Data records:
=== Section Start ===

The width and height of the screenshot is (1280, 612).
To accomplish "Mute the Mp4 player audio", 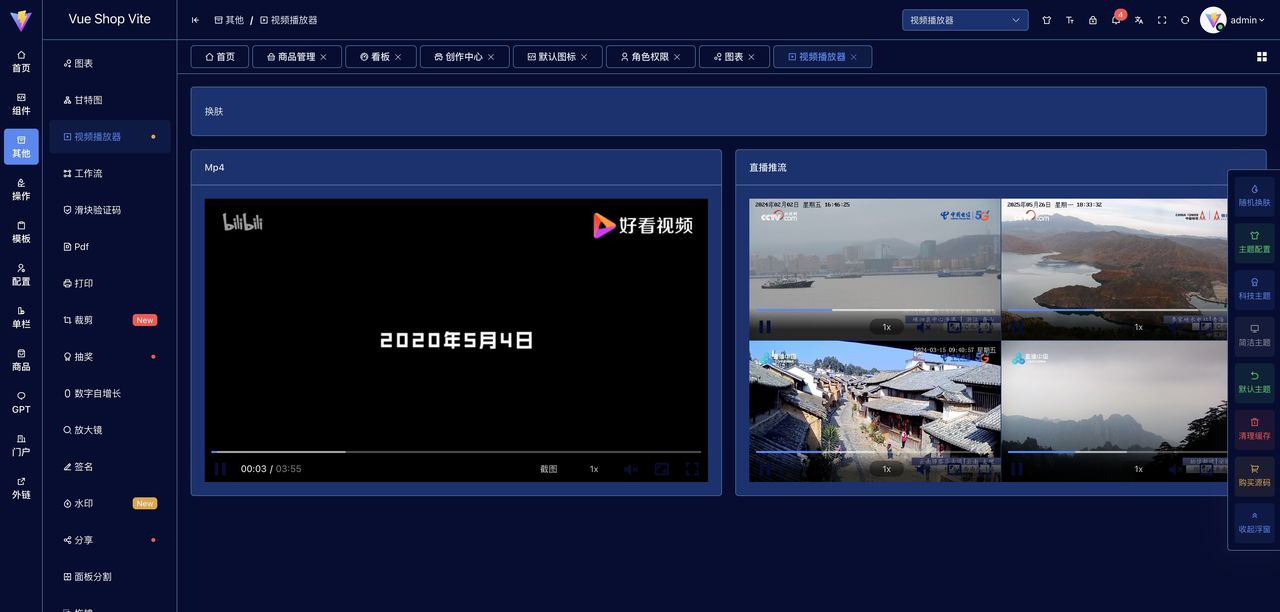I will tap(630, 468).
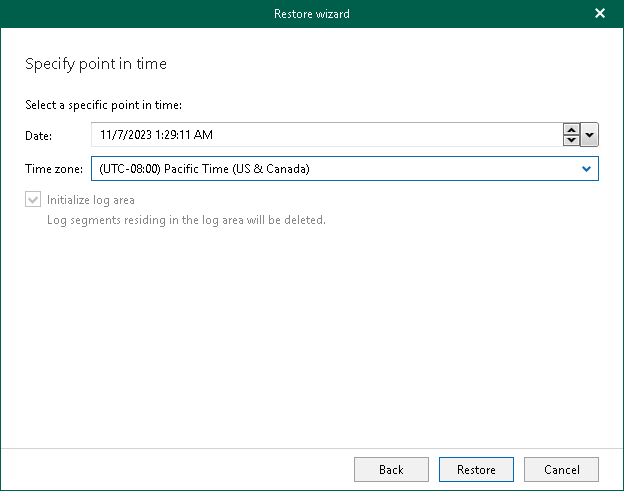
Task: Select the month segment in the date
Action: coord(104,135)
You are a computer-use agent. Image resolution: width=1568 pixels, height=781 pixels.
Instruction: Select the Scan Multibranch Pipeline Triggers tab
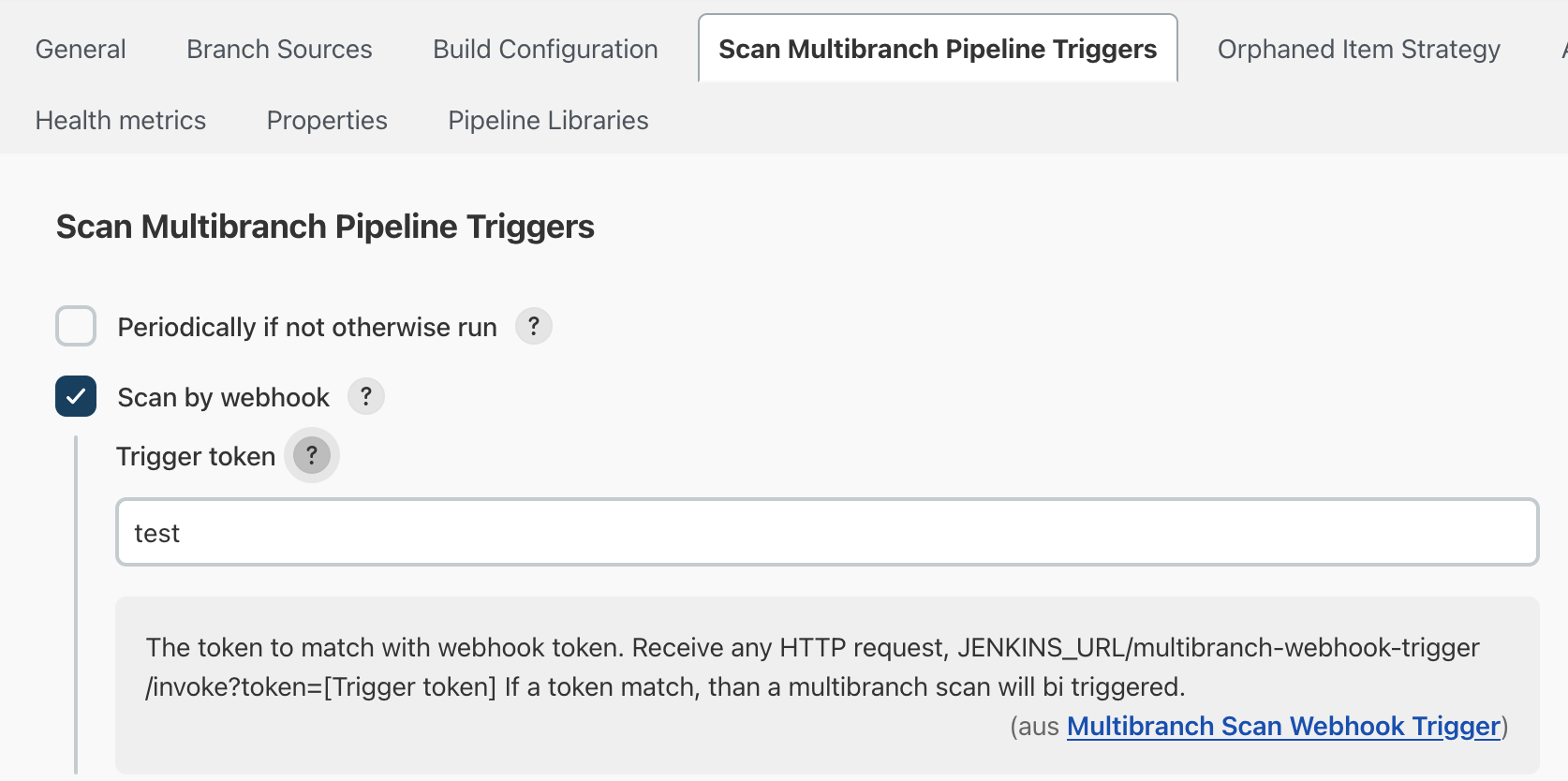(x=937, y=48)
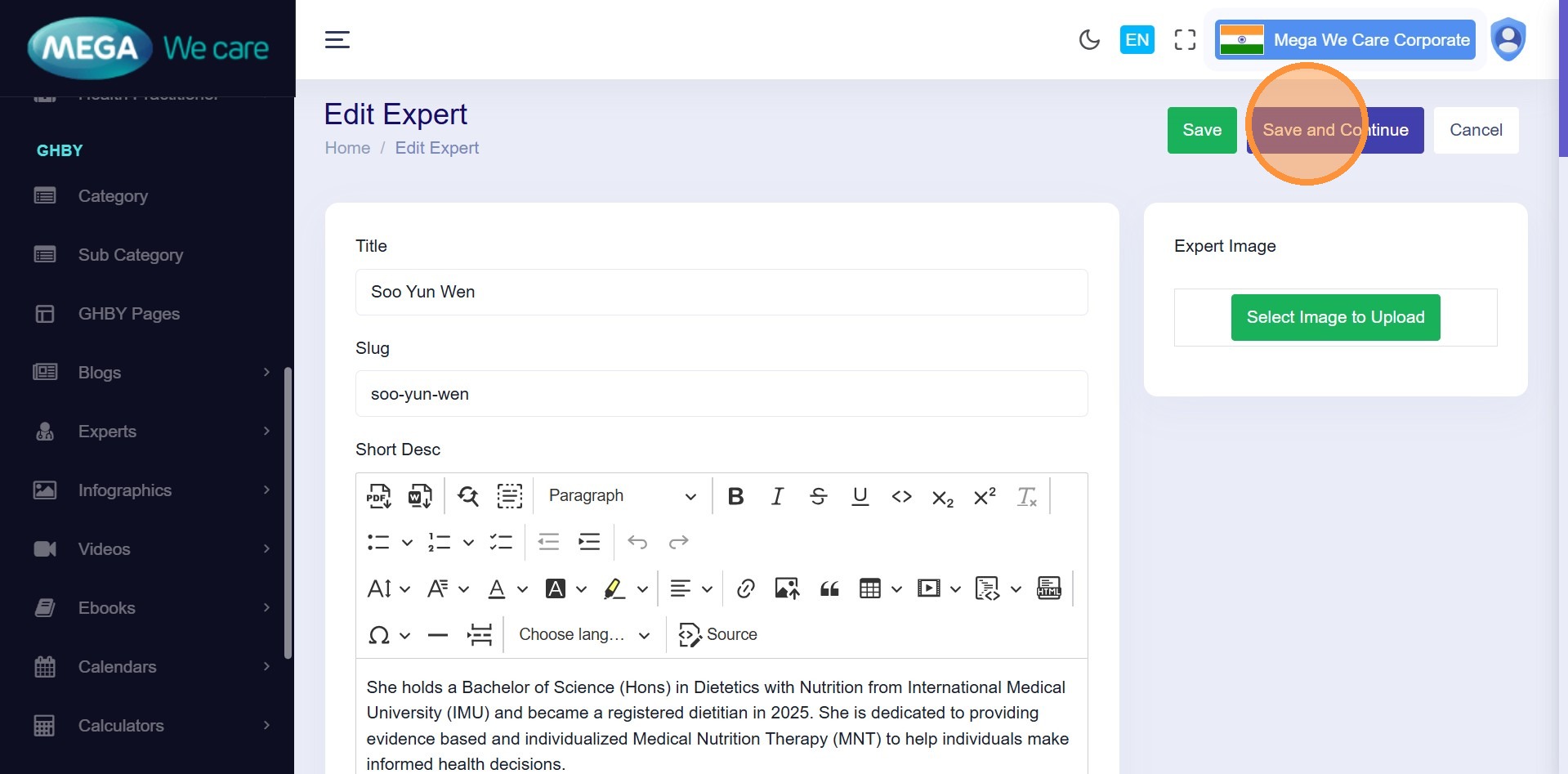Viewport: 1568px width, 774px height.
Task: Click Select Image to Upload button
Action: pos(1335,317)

=== Section End ===

Description of the task:
Exactly the lines from the one with "You are a computer-use" through the end of the records are to be repeated, both ends included, and pictures are to be omitted.

Written answer:
You are a computer-use agent. Image resolution: width=1568 pixels, height=781 pixels.
Instruction: Select the Scan Multibranch Pipeline Triggers tab
(x=937, y=48)
Viewport: 1568px width, 774px height.
Task: Click Select Image to Upload button
Action: pos(1335,317)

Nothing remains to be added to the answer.